## [Records from a data collection]

+ + + + +

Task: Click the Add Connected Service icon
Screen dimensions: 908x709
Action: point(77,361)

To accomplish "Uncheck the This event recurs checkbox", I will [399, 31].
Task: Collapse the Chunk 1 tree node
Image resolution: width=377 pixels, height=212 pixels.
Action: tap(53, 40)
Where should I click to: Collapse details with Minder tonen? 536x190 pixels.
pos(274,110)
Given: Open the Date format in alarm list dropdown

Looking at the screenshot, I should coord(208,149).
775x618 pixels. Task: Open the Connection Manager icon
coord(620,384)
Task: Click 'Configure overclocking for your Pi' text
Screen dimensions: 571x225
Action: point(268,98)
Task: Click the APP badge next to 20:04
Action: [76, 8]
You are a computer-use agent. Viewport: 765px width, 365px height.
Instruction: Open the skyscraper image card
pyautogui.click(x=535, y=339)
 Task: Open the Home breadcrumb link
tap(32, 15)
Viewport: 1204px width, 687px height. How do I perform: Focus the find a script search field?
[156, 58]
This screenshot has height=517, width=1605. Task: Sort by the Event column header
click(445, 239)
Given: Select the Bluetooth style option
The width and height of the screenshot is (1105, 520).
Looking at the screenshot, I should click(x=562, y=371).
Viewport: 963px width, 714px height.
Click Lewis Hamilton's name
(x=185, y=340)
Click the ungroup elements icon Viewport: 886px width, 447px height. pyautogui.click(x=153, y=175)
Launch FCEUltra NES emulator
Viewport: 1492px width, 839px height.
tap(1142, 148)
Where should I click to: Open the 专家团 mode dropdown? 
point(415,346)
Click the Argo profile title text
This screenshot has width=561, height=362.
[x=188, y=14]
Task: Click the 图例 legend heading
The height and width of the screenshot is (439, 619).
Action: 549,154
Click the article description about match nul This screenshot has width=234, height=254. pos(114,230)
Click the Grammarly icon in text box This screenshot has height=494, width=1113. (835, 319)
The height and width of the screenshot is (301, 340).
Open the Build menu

+ + + + +

## [WHAT YOU NEED TO DO]
Retype the entries above exactly, but only from the line containing "Task: Open the Home breadcrumb link" through the line containing "Click the article", both included.

## [RESPONSE AREA]
 Task: Open the Home breadcrumb link
tap(32, 15)
Viewport: 1204px width, 687px height. How do I perform: Focus the find a script search field?
[156, 58]
This screenshot has height=517, width=1605. Task: Sort by the Event column header
click(445, 239)
Given: Select the Bluetooth style option
The width and height of the screenshot is (1105, 520).
Looking at the screenshot, I should click(x=562, y=371).
Viewport: 963px width, 714px height.
Click Lewis Hamilton's name
(x=185, y=340)
Click the ungroup elements icon Viewport: 886px width, 447px height. pyautogui.click(x=153, y=175)
Launch FCEUltra NES emulator
Viewport: 1492px width, 839px height.
tap(1142, 148)
Where should I click to: Open the 专家团 mode dropdown? 
point(415,346)
Click the Argo profile title text
This screenshot has width=561, height=362.
[x=188, y=14]
Task: Click the 图例 legend heading
The height and width of the screenshot is (439, 619).
Action: 549,154
Click the article description about match nul This screenshot has width=234, height=254. pos(114,230)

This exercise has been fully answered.